‘Um… Mr Ambrose?’ My voice sounded slurred, even to my own ears.
‘Yes, Mr Linton?’
‘I have a question, Sir.’
‘Indeed.’
I waited, but he didn’t say anything. Then I remembered that I hadn’t actually asked the question yet. By Jove, I was a tiny bit confused tonight, wasn’t I?
I cleared my throat.
‘Are you… are you sure that nothing else happened? Up there in your office? Nothing else but me passing out?’
He hesitated. I saw his hand tighten around the walking stick that concealed his sword. His lips parted.
‘I…’
‘Here, Mr Ambrose, Sir!’ Like a fat little ball of lightning, the porter shot around the corner, and I mentally cursed the man and all his descendants to the seventh generation. Or maybe the eighth. ‘Here is the gentleman’s tailcoat! Dried and cleaned as requested!’
Although it was my tailcoat he carried, he handed it to Mr Ambrose, an action that didn’t endear him to me any more than his sudden appearance had. I added a few curses for the ninth and tenth generations. They probably more than deserved it. And I was sure my good friend Napoleon would see to it that they were adequately tortured if I asked him.
Mr Ambrose nodded to the man.
‘You’re dismissed. Take up your post again.’
‘Yes, Sir! Immediately, Sir!’
Emitting relief like a beacon did light, the man hurried off, and Mr Ambrose held out my tailcoat to me.
‘Here.’
‘About what I said,’ I tried to return to the earlier subject. ‘About what happened up there in your office… I’m pretty sure I can remember something about you and me-’
I didn’t get any further than that. Suddenly, I was cut off by a violent hiss. Mr Ambrose’s fingers had clenched into the material of the tailcoat, around a lengthy tear in the black cloth. He stared at the damaged garment with eyes like icicles.
‘Look at this,’ he told me, his voice matching the coldness of his eyes. ‘Look at this, Mr Linton. Now!’
Uncomprehendingly, I stared at the tear in the coat.
‘Yes? I see it. And? I must have ripped it somewhere. Maybe on a nail or something like th-’

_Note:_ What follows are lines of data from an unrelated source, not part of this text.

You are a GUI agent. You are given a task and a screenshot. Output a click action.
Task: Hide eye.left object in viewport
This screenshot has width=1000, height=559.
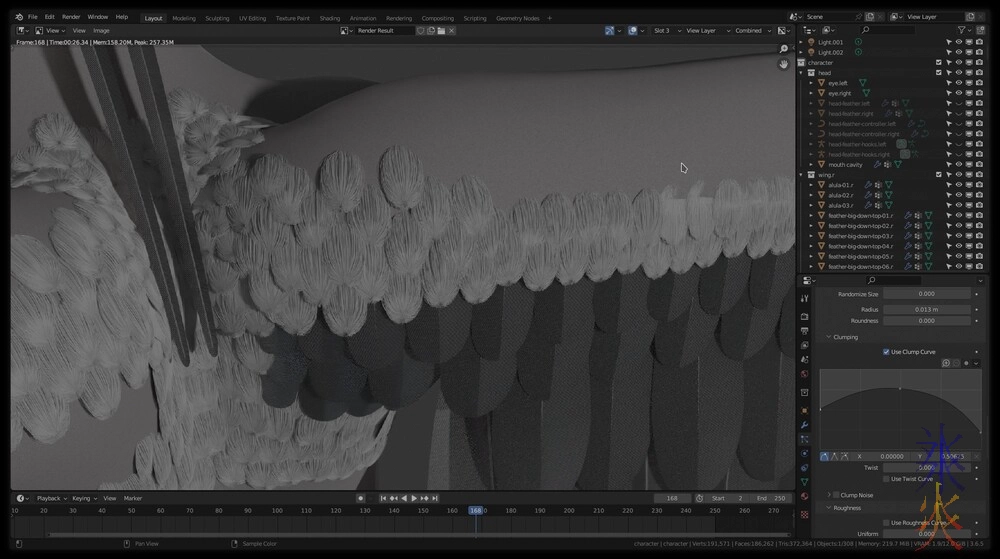click(x=958, y=83)
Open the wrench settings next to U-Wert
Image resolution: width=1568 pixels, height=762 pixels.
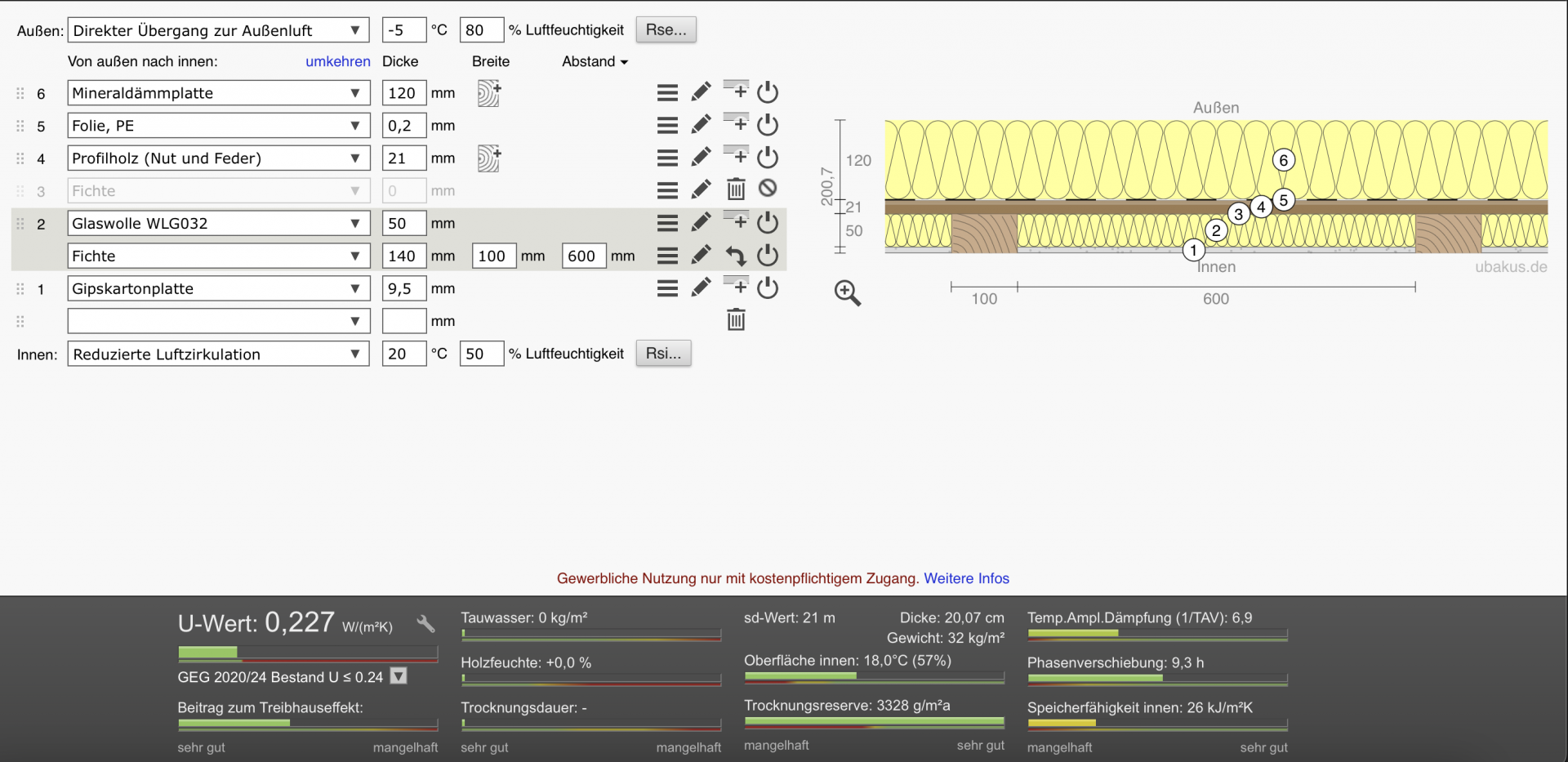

‘That’s no tear,’ he interrupted me with deadly calm. ‘Do you not see that the whole is round? Do you not see the blackened edges of the cloth where it is ripped open? Those are gunpowder stains!’
My fuzzy brain tried to grasp the meaning of his words. It needn’t have bothered. Stepping so close to me that our faces were almost touching and I could see the darkness of his eyes, Mr Ambrose told me:
‘A bullet grazed you and ripped your coat open! Another inch and it would have buried itself in your flesh!’
The way he said your flesh sent shivers down my back. Shivers of fear, anger and… something else I couldn’t quite grasp.
He wasn’t shivering, though. He was colder and harder than I had ever seen him.
‘You could have died.’ He seemed to be speaking to nobody in particular. His icy eyes were staring right through me. ‘You really could have died.’ They were looking so far into the distance, those eyes of his - as if he was seeing some other world, another reality altogether. Suddenly, they refocused on me again, and he thrust the tailcoat into my arms.
‘Here. Let it be a reminder, Mr Linton.’
I staggered back, clutching the coat in my arms.